*Data*

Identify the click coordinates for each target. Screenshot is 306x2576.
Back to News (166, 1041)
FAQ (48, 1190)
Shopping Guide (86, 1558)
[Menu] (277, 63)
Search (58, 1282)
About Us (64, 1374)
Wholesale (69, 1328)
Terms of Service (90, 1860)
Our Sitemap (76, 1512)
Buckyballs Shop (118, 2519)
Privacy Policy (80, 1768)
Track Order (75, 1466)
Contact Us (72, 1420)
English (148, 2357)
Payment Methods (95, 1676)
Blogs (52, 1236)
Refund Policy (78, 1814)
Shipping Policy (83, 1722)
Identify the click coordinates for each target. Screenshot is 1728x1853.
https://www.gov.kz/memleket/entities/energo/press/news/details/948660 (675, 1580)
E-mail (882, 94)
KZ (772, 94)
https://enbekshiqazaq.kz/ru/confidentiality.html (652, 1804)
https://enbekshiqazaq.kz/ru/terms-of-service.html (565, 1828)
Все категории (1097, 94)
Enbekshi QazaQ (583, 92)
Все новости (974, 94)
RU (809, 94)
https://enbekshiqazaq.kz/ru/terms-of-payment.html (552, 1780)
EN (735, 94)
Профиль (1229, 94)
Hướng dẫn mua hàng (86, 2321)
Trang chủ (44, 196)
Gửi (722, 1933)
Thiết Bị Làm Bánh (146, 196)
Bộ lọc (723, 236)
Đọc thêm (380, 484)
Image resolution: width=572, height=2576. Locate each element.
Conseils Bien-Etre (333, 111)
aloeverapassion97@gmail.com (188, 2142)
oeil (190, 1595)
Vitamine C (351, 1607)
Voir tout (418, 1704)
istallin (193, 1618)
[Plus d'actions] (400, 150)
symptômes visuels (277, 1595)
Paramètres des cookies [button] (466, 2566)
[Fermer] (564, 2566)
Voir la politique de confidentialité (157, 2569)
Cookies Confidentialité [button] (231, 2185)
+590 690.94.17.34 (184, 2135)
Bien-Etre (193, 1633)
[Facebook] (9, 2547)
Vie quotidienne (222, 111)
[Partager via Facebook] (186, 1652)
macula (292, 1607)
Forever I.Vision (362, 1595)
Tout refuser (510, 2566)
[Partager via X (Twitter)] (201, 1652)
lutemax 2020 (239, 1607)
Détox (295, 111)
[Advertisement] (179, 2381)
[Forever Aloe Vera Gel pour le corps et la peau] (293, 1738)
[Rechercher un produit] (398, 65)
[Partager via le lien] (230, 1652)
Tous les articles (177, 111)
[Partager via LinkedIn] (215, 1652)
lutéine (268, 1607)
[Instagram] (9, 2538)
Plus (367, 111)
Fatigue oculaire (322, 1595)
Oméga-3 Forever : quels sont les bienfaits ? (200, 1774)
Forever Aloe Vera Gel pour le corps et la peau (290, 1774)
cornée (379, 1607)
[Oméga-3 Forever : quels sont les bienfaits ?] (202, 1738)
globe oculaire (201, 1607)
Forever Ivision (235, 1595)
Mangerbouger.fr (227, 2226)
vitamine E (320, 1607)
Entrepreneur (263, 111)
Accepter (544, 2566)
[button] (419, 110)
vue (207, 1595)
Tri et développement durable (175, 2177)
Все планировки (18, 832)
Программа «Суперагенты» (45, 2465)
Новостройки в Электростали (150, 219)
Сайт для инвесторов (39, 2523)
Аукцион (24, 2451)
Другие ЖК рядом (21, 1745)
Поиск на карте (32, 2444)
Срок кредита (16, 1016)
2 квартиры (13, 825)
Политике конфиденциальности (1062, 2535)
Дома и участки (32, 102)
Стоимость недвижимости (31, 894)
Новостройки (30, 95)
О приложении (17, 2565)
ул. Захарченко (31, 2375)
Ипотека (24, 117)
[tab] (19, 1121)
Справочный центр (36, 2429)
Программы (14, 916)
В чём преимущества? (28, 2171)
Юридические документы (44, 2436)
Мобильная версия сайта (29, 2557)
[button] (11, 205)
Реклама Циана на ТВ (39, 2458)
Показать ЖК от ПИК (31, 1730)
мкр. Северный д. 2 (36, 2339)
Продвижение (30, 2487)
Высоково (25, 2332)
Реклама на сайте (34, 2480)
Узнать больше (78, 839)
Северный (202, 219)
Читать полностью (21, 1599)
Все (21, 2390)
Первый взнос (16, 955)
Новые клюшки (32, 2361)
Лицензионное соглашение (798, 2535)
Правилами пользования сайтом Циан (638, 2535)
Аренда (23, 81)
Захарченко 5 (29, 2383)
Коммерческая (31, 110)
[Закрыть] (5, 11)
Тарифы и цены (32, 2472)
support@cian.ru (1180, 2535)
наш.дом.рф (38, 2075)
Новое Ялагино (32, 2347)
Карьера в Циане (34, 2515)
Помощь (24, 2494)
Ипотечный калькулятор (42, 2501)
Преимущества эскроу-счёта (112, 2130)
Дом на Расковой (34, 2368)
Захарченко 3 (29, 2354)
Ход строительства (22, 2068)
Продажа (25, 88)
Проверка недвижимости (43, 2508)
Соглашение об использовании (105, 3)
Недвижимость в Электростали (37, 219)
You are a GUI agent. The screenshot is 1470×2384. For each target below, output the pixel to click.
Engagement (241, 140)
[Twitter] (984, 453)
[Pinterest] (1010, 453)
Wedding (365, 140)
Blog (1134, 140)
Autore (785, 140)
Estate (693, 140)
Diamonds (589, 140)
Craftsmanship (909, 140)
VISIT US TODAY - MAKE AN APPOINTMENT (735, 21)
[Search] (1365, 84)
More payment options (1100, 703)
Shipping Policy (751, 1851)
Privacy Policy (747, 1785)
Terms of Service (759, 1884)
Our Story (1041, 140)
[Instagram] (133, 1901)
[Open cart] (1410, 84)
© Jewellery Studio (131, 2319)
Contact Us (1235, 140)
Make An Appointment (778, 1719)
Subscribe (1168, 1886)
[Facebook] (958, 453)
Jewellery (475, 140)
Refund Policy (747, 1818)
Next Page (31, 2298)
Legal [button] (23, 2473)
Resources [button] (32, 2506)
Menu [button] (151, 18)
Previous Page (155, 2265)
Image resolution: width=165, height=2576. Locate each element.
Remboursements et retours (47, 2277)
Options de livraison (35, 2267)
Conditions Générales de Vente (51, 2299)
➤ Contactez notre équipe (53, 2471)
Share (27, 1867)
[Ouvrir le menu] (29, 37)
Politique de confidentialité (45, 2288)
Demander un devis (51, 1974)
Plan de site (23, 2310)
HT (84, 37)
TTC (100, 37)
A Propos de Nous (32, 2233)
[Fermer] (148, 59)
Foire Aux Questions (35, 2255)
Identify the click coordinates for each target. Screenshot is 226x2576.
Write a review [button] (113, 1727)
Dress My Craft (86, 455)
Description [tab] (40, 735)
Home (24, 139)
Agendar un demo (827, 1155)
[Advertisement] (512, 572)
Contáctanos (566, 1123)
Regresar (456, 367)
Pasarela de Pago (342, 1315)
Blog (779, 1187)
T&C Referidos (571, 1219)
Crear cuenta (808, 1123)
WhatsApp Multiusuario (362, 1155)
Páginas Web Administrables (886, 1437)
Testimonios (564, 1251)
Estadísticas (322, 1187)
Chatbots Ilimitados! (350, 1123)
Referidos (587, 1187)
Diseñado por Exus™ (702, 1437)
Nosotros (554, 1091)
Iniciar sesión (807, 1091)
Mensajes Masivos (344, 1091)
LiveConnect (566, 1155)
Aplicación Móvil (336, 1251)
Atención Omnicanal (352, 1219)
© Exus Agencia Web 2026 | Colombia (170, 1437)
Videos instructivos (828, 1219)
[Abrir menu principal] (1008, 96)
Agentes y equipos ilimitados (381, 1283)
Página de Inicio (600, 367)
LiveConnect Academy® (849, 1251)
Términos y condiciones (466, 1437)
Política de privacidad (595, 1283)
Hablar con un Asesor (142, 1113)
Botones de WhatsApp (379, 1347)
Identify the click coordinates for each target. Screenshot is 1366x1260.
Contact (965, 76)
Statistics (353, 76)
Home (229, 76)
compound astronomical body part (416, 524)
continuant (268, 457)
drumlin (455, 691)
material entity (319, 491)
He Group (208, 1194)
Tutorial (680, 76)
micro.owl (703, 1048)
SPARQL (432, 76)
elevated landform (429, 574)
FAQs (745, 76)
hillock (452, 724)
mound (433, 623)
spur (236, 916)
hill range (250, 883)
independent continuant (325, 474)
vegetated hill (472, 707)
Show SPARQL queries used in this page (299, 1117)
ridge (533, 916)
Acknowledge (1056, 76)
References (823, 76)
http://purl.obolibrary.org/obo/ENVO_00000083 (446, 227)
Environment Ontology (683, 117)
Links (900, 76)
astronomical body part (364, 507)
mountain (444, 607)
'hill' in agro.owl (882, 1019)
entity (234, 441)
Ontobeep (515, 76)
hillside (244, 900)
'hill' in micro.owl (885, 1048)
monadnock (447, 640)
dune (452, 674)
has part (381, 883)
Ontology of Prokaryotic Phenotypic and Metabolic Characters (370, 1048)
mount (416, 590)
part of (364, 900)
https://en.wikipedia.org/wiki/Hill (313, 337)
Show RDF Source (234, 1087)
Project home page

*Task details*
Every line from the start of the material above through the line that contains "690.94.17.34 (184, 2135)" must be written out exactly, with both ends included.

*Task output*
Identify the click coordinates for each target. Screenshot is 306x2576.
Back to News (166, 1041)
FAQ (48, 1190)
Shopping Guide (86, 1558)
[Menu] (277, 63)
Search (58, 1282)
About Us (64, 1374)
Wholesale (69, 1328)
Terms of Service (90, 1860)
Our Sitemap (76, 1512)
Buckyballs Shop (118, 2519)
Privacy Policy (80, 1768)
Track Order (75, 1466)
Contact Us (72, 1420)
English (148, 2357)
Payment Methods (95, 1676)
Blogs (52, 1236)
Refund Policy (78, 1814)
Shipping Policy (83, 1722)
Identify the click coordinates for each target. Screenshot is 1728x1853.
https://www.gov.kz/memleket/entities/energo/press/news/details/948660 (675, 1580)
E-mail (882, 94)
KZ (772, 94)
https://enbekshiqazaq.kz/ru/confidentiality.html (652, 1804)
https://enbekshiqazaq.kz/ru/terms-of-service.html (565, 1828)
Все категории (1097, 94)
Enbekshi QazaQ (583, 92)
Все новости (974, 94)
RU (809, 94)
https://enbekshiqazaq.kz/ru/terms-of-payment.html (552, 1780)
EN (735, 94)
Профиль (1229, 94)
Hướng dẫn mua hàng (86, 2321)
Trang chủ (44, 196)
Gửi (722, 1933)
Thiết Bị Làm Bánh (146, 196)
Bộ lọc (723, 236)
Đọc thêm (380, 484)
Image resolution: width=572, height=2576. Locate each element.
Conseils Bien-Etre (333, 111)
aloeverapassion97@gmail.com (188, 2142)
oeil (190, 1595)
Vitamine C (351, 1607)
Voir tout (418, 1704)
istallin (193, 1618)
[Plus d'actions] (400, 150)
symptômes visuels (277, 1595)
Paramètres des cookies [button] (466, 2566)
[Fermer] (564, 2566)
Voir la politique de confidentialité (157, 2569)
Cookies Confidentialité [button] (231, 2185)
+590 690.94.17.34 (184, 2135)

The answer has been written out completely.